In Defense of Grades

One of the more obnoxious T-shirts in the Swarthmore campus bookstore reads, “Anywhere else it would have been an A…really.” To the extent that Swarthmore is known for its grade-deflation and classroom intensity, I suppose that this T-shirt speaks the truth—and the fact that students console their academic anxiety through a quirky piece of clothing probably says a lot about our student body.

John Wilson, professor emeritus at Hillsdale College and blogger at the Imaginative Conservative recently called the practice of grading “the chief cruelty of our profession: assigning our students to paradise, purgatory, or the inferno with the stroke of a pen.”

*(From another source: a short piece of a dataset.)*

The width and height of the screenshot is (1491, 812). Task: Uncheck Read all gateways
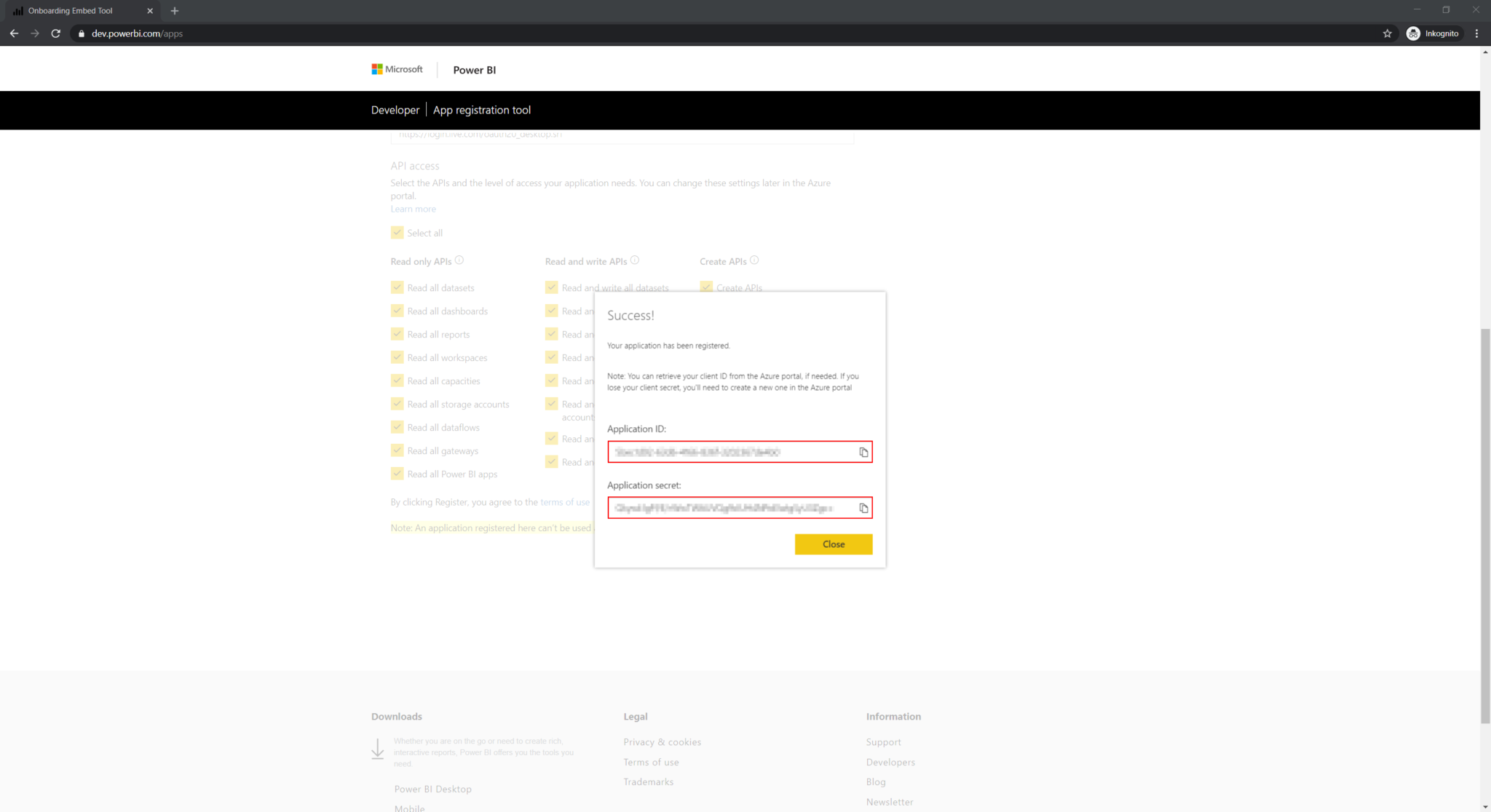click(x=397, y=450)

As a college student on the receiving-end of that red ink, I agree with Wilson’s observation that grading can occasionally be cruel. Certainly it is arbitrary. But, then again, so much of life is.

Conservatives like to point out that grades are a progressive invention, first adopted by Mount Holyoke in 1897. Looked at this way, grades seem to symbolize all of the mechanization, bureaucracy, and Deweyism of that Era, and conservatives are right to question such practices in so far as these educational movements likened liberal learning to a machine. At the same time, with the Higher Ed bubble poised to burst and many decrying the decline of academic rigor (the average U.S. student spends just 15 hours a week studying), I believe conservatives ought to defend grades as flawed but necessary. We, unlike the early progressives, can acknowledge the imperfectability of human nature, even as we crunch our GPAs.

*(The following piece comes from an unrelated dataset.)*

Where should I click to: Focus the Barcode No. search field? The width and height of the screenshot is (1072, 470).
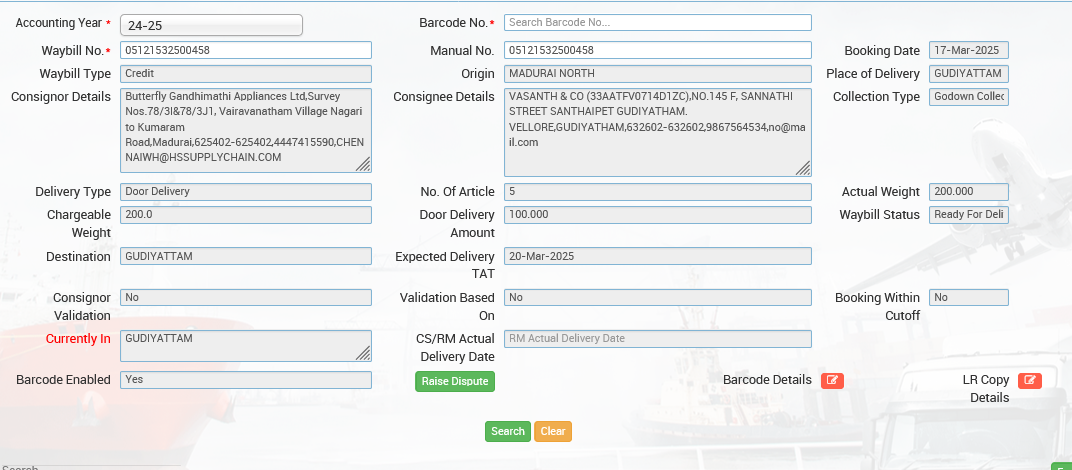tap(657, 22)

Grades, from an early age, instill a sense of accountability. They teach us deference to our educators’ authority. Most often, school children find out, hard work will pay-off. But, occasionally—through our own struggles, teachers’ prejudice, or sheer bad luck—our grades and efforts won’t match-up. That’s a good lesson too.

Sometimes a classmate will outperform us because she is just plain better at calculus. Other times we’ll be the one to ace the history exam. Contrary to the original progressive project to render school children cogs in a greater societal machine, grades prove to us our own individuality—our own strengths and flaws as people and learners and adaptive social animals.

Some of today’s academics, too many of which see “diversity” as the only real bottom line, are ready to toss-out the SAT and other benchmarks because the test “privileges” certain kinds of students. Incidentally, Mount Holyoke is one of numerous liberal arts colleges to go the “test-optional” route in its Admissions, whereby students can avoid sharing their SAT, ACT, or AP data. Sure, standardized tests are flawed, but what the politically-correct deans’ offices overlook is the fact that the SAT, first conceived in 1926 by psychologist Carl Brigham, was designed as a means for transcending blueblood culture at Harvard. Once the test was introduced, historically under-privileged students could gain entrance into the Ivy League by virtue of merit, rather than through name and old money.

The SAT, like grades, promises a crack at some of America’s most elite institutions and an opportunity for upward mobility. Of course, we know that tests only means so much. Anyone bragging about his scores and grades after high school and college is a blowhard. For the most part, we all know this. There comes a point when you realize that what you achieved with a #2 pencil in 12th grade is ultimately insignificant in the face of family, friends, education and faith.

This is coming from a recovered grade-oholic. Unfortunately, throughout my high school days, I was obsessed with my cumulative average. I genuinely enjoyed school and acquiring knowledge, but, along the way, falsely tied my self-worth to whether or not any “minuses” appeared on my report card that term.

In time, I’ve found that reading, writing and dreaming about literature, politics and philosophy is so much more fulfilling than some letter at the beginning of the alphabet. But waking-up from the GPA cave and realizing that self-fulfillment comes through knowledge of the good and the beautiful is probably reason alone to keep grades around.